*TASK*:
I'd like every line in the following listing that holds "agent" copied.

*RECORDS SUPPLIED*:
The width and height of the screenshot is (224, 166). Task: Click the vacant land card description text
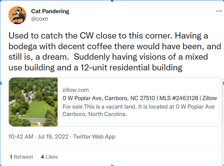pos(138,110)
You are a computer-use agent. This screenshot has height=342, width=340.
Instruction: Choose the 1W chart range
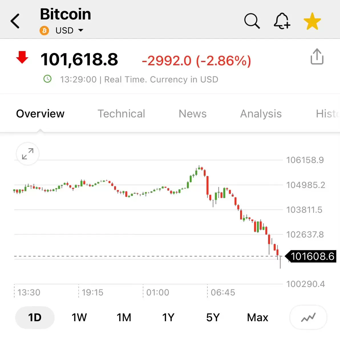[79, 317]
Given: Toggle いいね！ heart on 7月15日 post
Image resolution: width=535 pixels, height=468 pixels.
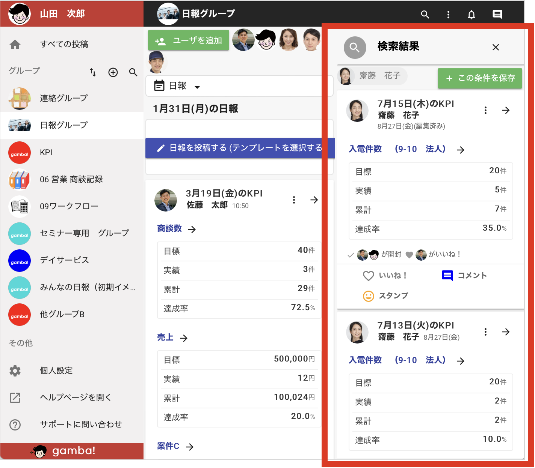Looking at the screenshot, I should [x=385, y=276].
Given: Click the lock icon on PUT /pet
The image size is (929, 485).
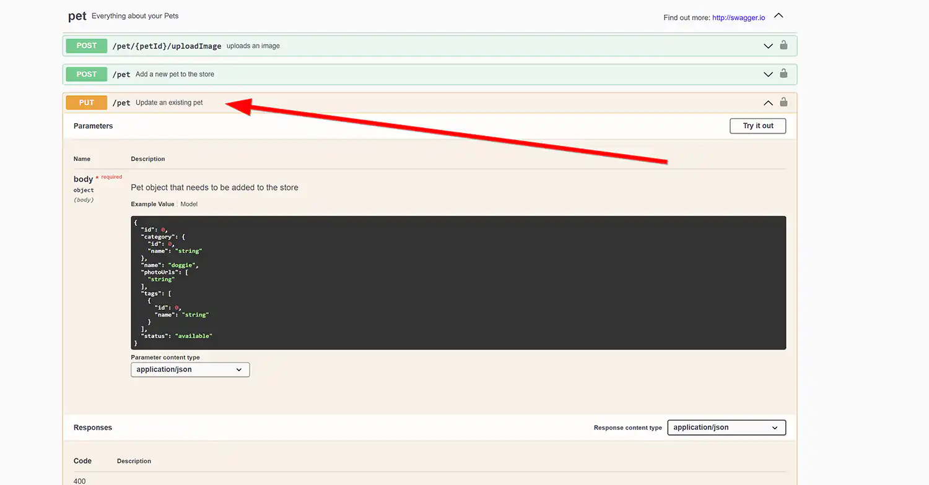Looking at the screenshot, I should pyautogui.click(x=783, y=102).
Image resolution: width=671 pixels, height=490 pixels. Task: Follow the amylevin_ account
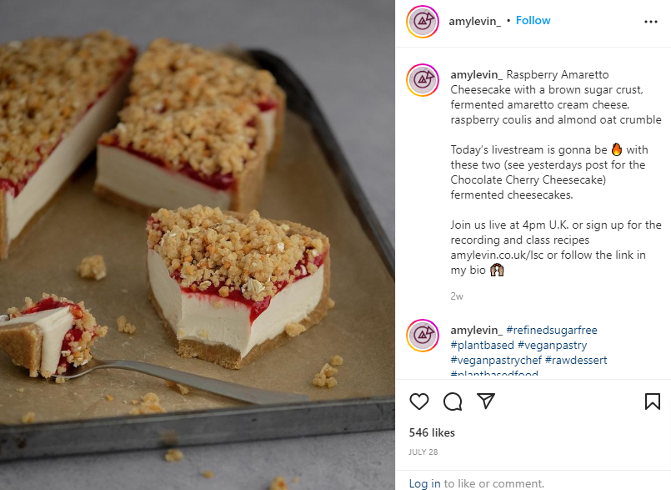point(533,21)
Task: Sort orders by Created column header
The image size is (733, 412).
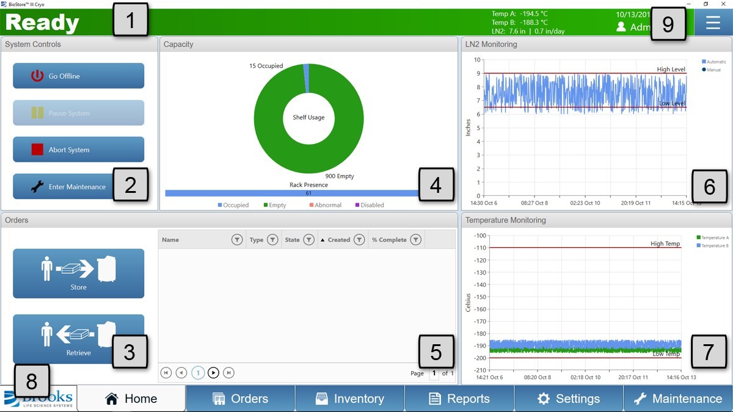Action: click(x=338, y=240)
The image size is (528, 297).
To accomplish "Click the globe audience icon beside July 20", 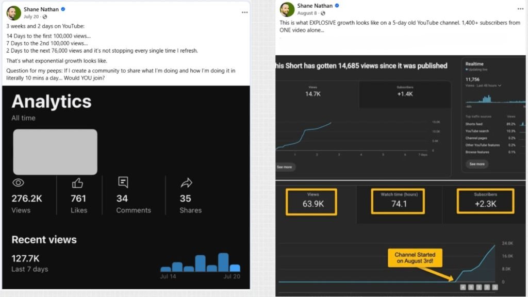I will click(x=45, y=17).
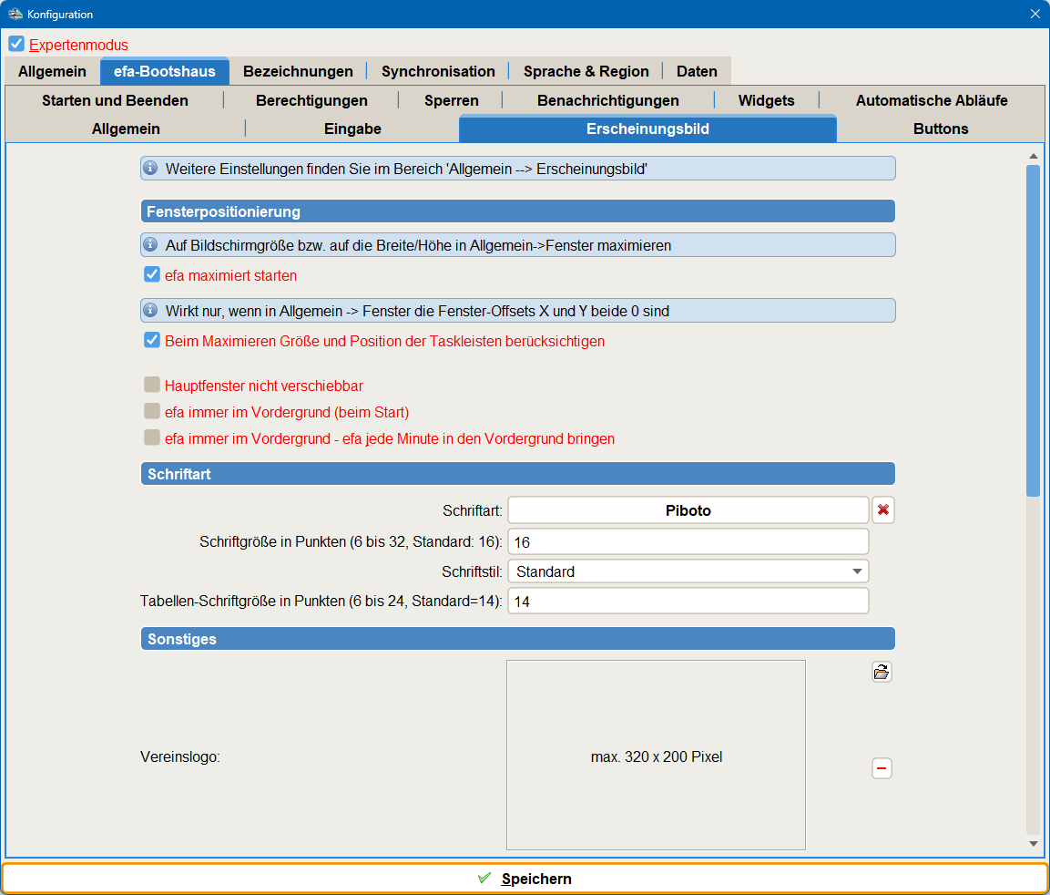Image resolution: width=1050 pixels, height=895 pixels.
Task: Open the Schriftstil dropdown
Action: (x=688, y=572)
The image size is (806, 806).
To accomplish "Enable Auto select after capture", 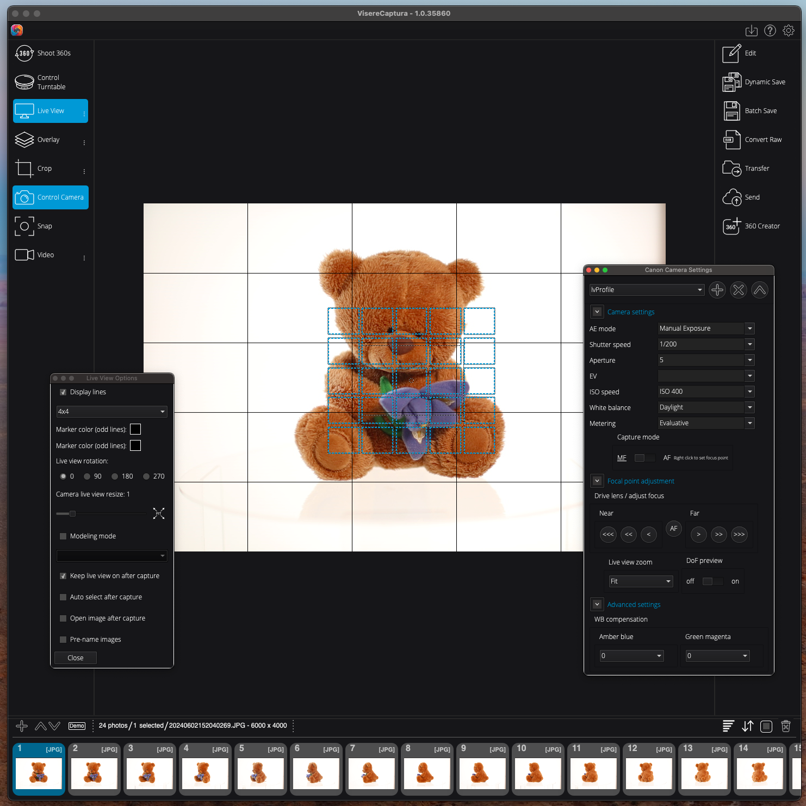I will pos(63,597).
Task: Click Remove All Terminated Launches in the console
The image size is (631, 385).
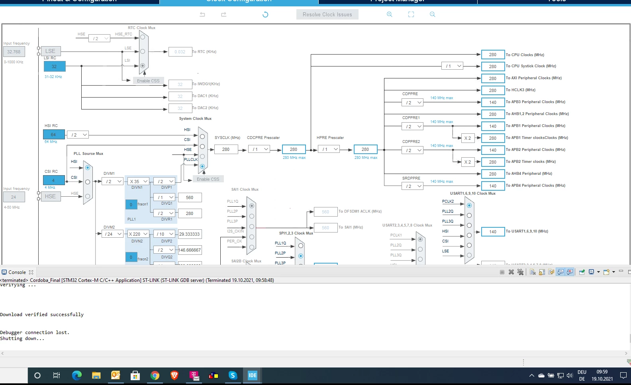Action: (x=520, y=272)
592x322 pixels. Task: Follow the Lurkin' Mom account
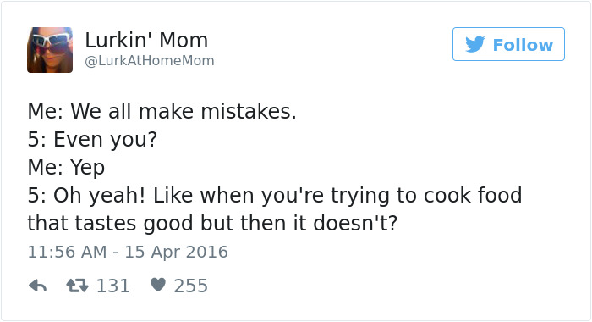tap(508, 44)
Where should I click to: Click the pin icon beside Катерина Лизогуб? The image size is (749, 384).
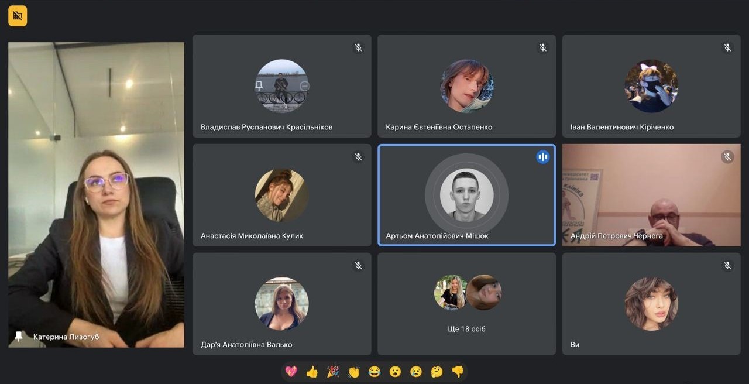pyautogui.click(x=19, y=337)
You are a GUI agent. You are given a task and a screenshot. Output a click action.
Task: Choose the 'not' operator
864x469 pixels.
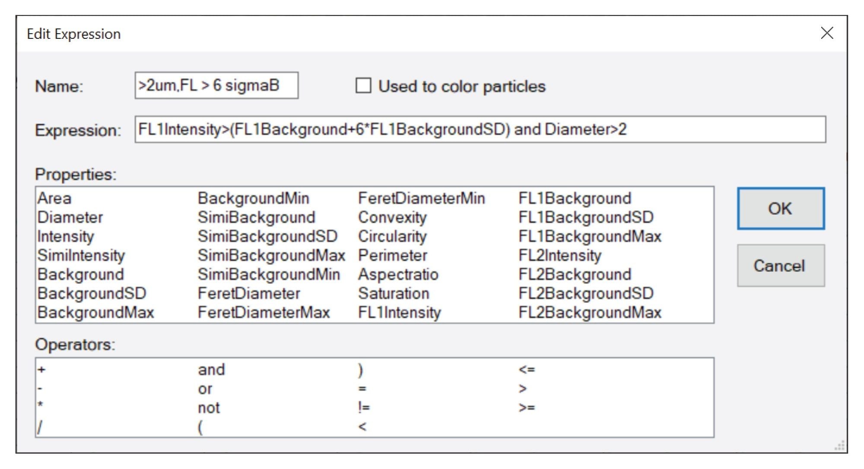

*OUTPUT FOR THIS EXERCISE*:
You are a computer-use agent. This screenshot has height=342, width=340.
You are a GUI agent. You are given a task and a screenshot. Output a click action.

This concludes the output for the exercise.